Clawback Updates: Freeze of Unvested Awards in the UK and Potential for Final Clawback Regulations in the US
March 02, 2022
What’s a company to do when engaged in an investigation that might result in the clawback of an executive’s awards?
Although a useful tool in recovering vested or paid awards, most stock plan professionals wince at the idea of having to undertake a clawback of already paid compensation. Why? Because it’s much harder to acquire something that has already been issued.
As such, when a company begins to investigate a matter that may lead to a clawback, what advance options are available?
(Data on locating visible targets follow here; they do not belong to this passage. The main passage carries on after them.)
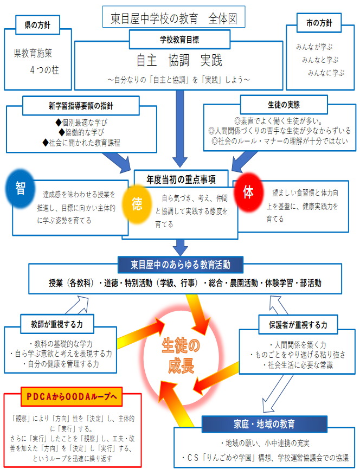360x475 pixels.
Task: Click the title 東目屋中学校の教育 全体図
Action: tap(173, 17)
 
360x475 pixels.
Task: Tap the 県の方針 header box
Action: tap(38, 24)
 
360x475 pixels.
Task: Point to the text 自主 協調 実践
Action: tap(179, 59)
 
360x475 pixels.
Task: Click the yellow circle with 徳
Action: tap(137, 204)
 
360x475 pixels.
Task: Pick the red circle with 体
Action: tap(248, 193)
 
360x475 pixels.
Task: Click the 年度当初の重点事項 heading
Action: tap(182, 178)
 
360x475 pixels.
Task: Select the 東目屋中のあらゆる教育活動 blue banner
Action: tap(181, 265)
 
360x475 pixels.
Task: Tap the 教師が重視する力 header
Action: tap(57, 325)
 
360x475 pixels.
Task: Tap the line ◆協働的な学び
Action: tap(81, 132)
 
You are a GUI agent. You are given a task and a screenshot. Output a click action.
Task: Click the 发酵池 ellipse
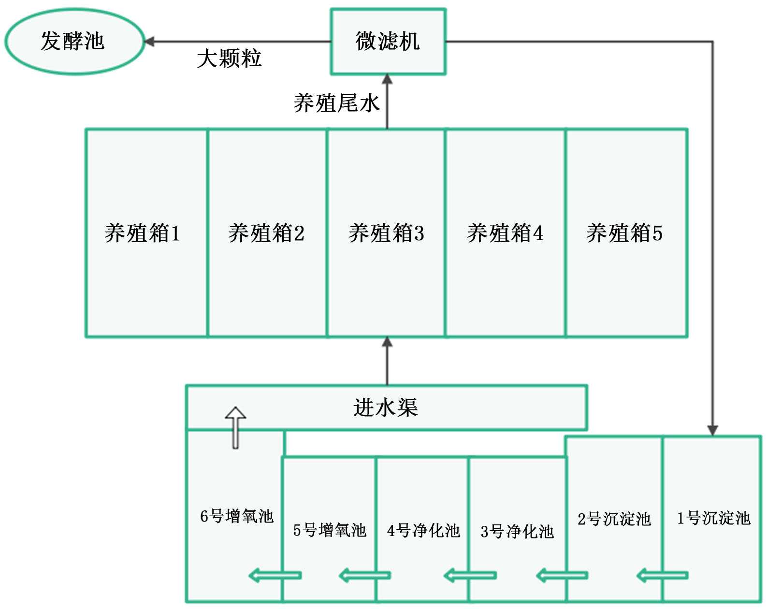coord(73,41)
Recent actions in the United Kingdom by financial firm Barclays PLC might contain an answer, at least for UK companies.
In late February, Barclays announced that they had “frozen” all unvested share awards for their former CEO. The reason for the freeze is an ongoing investigation into alleged connections between the former executive, Jes Stanley, and Jeffrey Epstein.
A vesting freeze means that should the investigation warrant a clawback of awards, it will be easy to simply cancel them. Some investigations can take months and placing a vest hold eliminates further issuances of awards during the investigation period.
Barclays is in the United Kingdom, and both the Financial Conduct Authority (FCA) and the Prudential Regulation Authority (PRA) expect certain companies to freeze award vesting for individuals who are undergoing an internal or external investigation that could result in performance adjustments, such as the application of malus and clawback. This point is covered in a recent Tapestry Alert, “Former CEO’s awards suspended, pending investigations.”
The Tapestry alert also points out that:
“It is widely accepted that malus (reducing or cancelling unvested or unpaid awards) is easier to enforce than clawback (recovering vested or paid awards). Where investigations are ongoing, suspending the vesting of awards is a useful way to extend the period during which malus can be operated. Companies could also extend the applicable clawback period in these circumstances, where necessary.
Companies should ensure they have a clear and robust contractual basis to suspend the vesting of awards and extend clawback periods in these circumstances. This can be achieved through carefully drafted “investigation provisions” in share plan rules and malus and clawback policies.”
Proposed clawback regulations in the U.S. may become final in 2022
In the U.S., expectations for clawbacks are a different story. For one thing, there is currently no regulation that dictates a freeze of unvested compensation during an investigation. In fact, implementing clawback regulations in general have been on the SEC’s rulemaking agenda for years.
In a move that suggests final rules may come in 2022, the SEC recently re-opened comments on proposed clawback rules that date back to 2015. Subsequent to that, the SEC modified it's draft regulations, broadening the proposal.
While awaiting final clawback guidance (which we've been doing for years now), companies can proactively consider the impact and timelines of pending investigations when drafting or modifying their clawback policies.
In the U.S., law firm Sherman & Sterling offers a Clawback Policy Considerations Checklist, a good starting point for companies to implement or evaluate clawback related policies and procedures.
A recent Skadden article explains the status of clawback rulemaking in the US. It’s possible, but not certain, that regulations may finalized in 2022.
In the meantime, Skadden suggests that “companies may want to use this opportunity to review their existing clawback policy (or adopt a new policy, as necessary) and should continue to monitor developments with respect to the finalization of the clawback rules.”